Baby Deposit Box

A baby ‘drop box’ that was introduced in a Japanese hospital has received 15 children since it opened in May 2006.

The catholic Jikei hospital in Kumamoto city opened the aptly named ‘Stork’s Cradle’ to discourage women from having abortions or abandoning their children.

People are able to leave their babies in an incubator via a small hatch that is attached on the side of the hospital.  An alarm is then triggered when a baby has been left in the box-type incubator.

Inside the hatch leaflets are left informing the parents how to reclaim their children if they have second thoughts on abandoning them.  The children are then put up for adoption if there is no claim made on them. 

Hospital director Shoichi Hasuda says the baby hatch “is an emergency measure and is not aimed at encouraging parents to abandon babies.” Hasuda says he wants to “see a reduction in the number of abandoned newborns and unhappy abortions as much as possible.”

Within 3 hours on the first day of the stork’s cradle being opened a three year old boy was ‘deposited’.  The child managed to tell hospital workers his name and age and said his father had left him.
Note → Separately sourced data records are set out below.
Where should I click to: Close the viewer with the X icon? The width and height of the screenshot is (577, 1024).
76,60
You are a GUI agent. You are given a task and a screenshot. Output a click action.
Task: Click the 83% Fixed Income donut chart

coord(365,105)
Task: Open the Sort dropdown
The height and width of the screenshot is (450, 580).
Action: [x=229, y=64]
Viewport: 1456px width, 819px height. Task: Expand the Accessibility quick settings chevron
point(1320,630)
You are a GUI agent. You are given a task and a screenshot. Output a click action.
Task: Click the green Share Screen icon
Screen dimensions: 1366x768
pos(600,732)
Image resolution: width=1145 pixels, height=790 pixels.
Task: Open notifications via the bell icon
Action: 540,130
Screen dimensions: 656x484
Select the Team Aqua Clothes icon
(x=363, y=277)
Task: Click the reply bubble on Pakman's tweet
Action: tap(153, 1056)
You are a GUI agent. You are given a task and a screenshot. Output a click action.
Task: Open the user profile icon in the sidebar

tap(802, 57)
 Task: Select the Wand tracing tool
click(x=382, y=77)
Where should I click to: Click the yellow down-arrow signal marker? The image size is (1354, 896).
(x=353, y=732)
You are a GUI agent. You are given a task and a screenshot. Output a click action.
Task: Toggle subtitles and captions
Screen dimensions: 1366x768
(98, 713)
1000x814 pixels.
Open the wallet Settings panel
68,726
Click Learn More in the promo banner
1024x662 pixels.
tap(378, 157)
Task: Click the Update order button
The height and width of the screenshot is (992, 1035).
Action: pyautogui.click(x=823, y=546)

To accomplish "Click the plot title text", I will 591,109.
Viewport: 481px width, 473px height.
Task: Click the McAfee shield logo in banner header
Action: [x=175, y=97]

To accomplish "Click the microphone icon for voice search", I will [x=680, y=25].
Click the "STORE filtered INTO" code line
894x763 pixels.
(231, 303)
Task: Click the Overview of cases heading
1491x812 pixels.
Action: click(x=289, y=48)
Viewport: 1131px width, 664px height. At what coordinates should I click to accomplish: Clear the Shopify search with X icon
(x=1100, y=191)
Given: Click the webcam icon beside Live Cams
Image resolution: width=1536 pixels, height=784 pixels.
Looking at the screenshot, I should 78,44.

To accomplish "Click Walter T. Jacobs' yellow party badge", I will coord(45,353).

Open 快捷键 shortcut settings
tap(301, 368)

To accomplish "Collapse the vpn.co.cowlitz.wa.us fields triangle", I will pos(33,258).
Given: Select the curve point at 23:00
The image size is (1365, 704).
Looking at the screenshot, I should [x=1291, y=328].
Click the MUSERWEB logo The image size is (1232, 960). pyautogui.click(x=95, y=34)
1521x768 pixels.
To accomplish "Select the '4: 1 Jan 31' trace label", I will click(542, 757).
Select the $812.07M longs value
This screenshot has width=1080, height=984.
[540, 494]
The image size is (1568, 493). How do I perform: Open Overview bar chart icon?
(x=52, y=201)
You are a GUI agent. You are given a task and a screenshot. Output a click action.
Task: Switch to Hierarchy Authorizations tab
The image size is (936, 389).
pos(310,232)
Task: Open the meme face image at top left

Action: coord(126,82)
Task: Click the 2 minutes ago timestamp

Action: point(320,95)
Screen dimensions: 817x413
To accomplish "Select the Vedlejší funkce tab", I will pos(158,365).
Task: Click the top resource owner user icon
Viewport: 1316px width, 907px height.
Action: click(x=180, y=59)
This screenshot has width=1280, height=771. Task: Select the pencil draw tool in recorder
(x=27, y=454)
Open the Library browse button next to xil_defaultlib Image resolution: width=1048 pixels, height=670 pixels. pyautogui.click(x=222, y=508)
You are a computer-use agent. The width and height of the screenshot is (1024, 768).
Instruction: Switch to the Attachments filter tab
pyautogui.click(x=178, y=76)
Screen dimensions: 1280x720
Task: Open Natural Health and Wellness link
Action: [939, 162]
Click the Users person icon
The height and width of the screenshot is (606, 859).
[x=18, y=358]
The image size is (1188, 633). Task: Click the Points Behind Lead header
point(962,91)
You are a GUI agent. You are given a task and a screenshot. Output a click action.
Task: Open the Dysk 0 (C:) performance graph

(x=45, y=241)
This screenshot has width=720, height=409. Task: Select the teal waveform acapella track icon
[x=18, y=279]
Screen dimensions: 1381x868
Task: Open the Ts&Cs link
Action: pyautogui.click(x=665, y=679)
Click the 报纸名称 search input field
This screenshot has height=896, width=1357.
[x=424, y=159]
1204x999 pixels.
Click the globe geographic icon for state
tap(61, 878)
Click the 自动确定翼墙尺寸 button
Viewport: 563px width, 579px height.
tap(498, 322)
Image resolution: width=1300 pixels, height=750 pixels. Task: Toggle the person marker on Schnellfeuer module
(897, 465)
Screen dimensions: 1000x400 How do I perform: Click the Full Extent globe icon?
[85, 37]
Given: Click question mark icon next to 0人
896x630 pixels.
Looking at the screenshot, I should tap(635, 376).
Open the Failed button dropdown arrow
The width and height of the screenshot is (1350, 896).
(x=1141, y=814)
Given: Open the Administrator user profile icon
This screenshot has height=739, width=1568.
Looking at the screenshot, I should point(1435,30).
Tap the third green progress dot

The baby hatch anonymously received three babies in March 2008.  One girl and two boys were all under 14 days old; two where in good health and one appears to have some kind of disorder.

History of Baby Hatches

Baby hatches have been in use for hundreds of years and was very common during medieval times.  Then they were named ‘foundling’ wheels in 1198 after Pope Innocent III made it law to have them installed to enable women to leave their child in a safe and secret place, rather than kill them.  The ‘foundling’ wheels were built on the side of homes for foundlings as an upright cylinder which turned around into the church once the baby was placed inside.

These wheels were no longer in use after the late 1800s and the more modern form of the baby hatch was reintroduced in 1996.  Today there are 80 known such baby hatches in use worldwide.

In Germany they are called ‘babyklappe’ (Baby hatch or window), or Babyfenster (baby window).  In Italy they are ‘Culle per la vita (cradle for life) and in France they are ‘toors d’abandaon (abandonment towers.)

Born Out Of Wedlock

Babies have been abandoned for many reasons during the centuries and babies being born out of wedlock were high on the list.

Baby hatches today are intended for the use of mothers who feel they are unable to cope with looking after their own child and wish to remain anonymous.

When giving birth in a German hospital, it is illegal to do so anonymously and the use of the baby hatch is the only way women can leave their babies in secret and feel safe doing so.

In India the baby hatch is an alternative problem to the female foeticide which occurs in vast numbers.  It is against the law to give birth until you are married and the ‘one child’ rule means many baby girls are not wanted.

There are no such baby hatches in the United Kingdom as they are considered illegal.  A mother who abandons a child less than two years old is breaking the law and considered a criminal that if charged can face up to five years in prison.